Focus on Privacy-Preserving Anomaly Detection: With the increasing importance of privacy, future research should focus on developing anomaly detection techniques that respect user privacy. Techniques such as differential privacy or federated learning could be investigated.
Investigating the Human Factor: The role of the human factor in cybersecurity is often overlooked. Future research could explore how human behavior impacts the effectiveness of anomaly detection and what steps can be taken to improve user awareness and behavior.
Advancing Regulatory Frameworks: As this study indicates, cybersecurity is a global concern. Therefore, increasing the understanding of regulatory and policy frameworks for anomaly detection on a global scale could be another promising future research direction.
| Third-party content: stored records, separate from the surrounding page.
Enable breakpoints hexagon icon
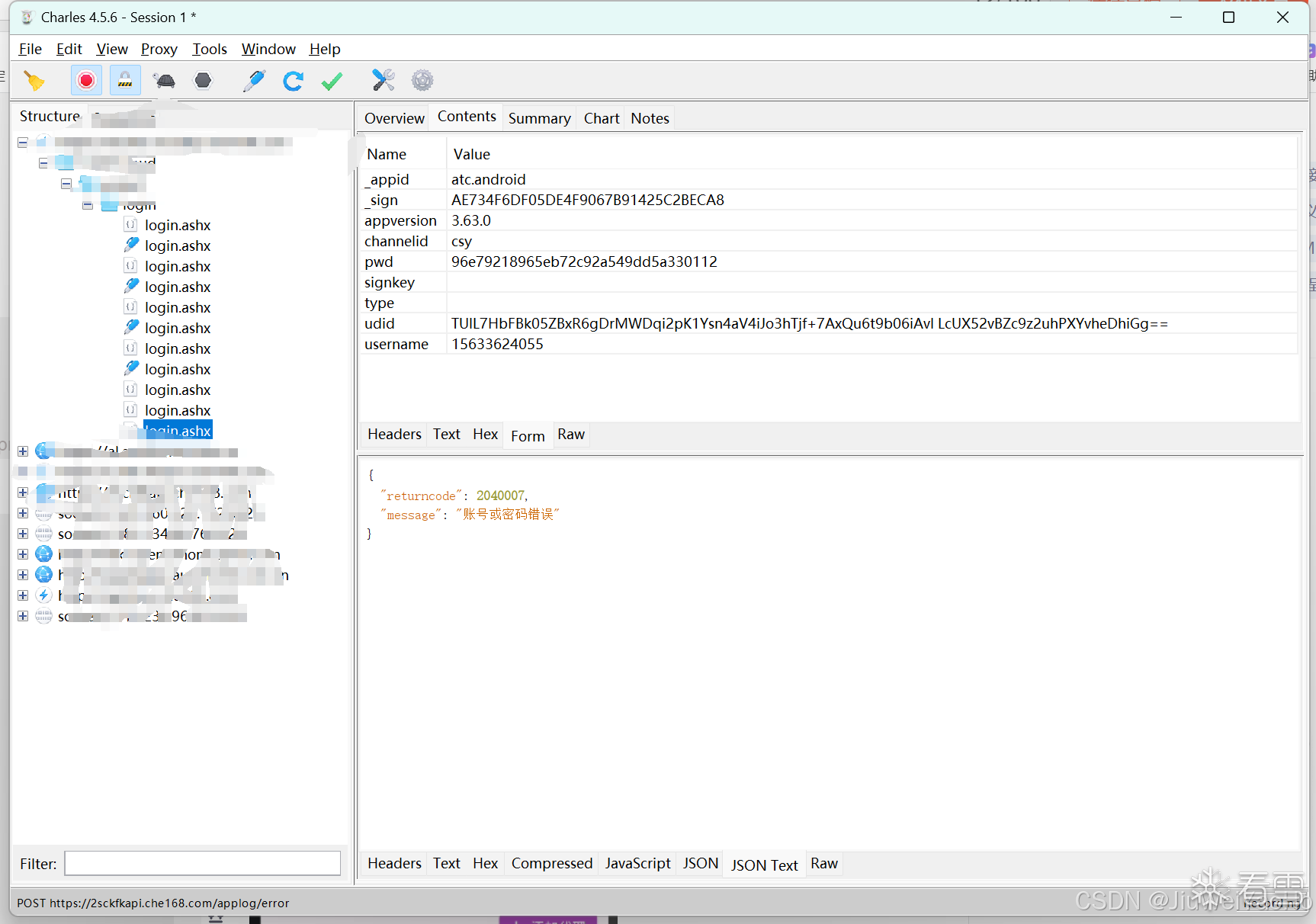1316x924 pixels. pyautogui.click(x=203, y=81)
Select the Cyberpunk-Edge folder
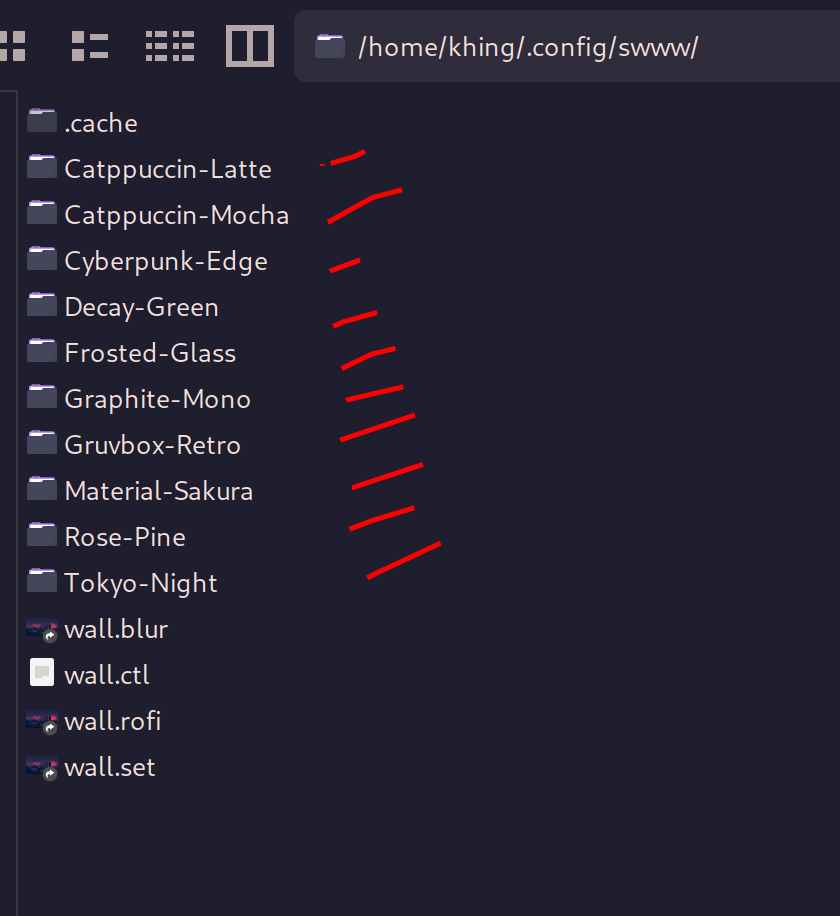840x916 pixels. click(166, 260)
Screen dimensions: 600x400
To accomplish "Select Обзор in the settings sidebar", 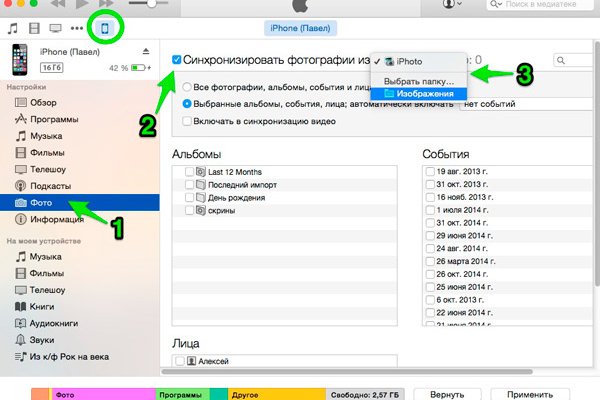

The advancements in these areas could significantly enhance our ability to detect and mitigate cyber threats in an increasingly interconnected world.

5.6. Final Thoughts

In an era where cyber-attacks are ubiquitous, this research provides an in-depth statistical view of the daily fluctuations in attack counts, highlighting the severity and unpredictability of the threat landscape. The insights can inform more effective and adaptive cybersecurity strategies, contributing to a more secure digital world.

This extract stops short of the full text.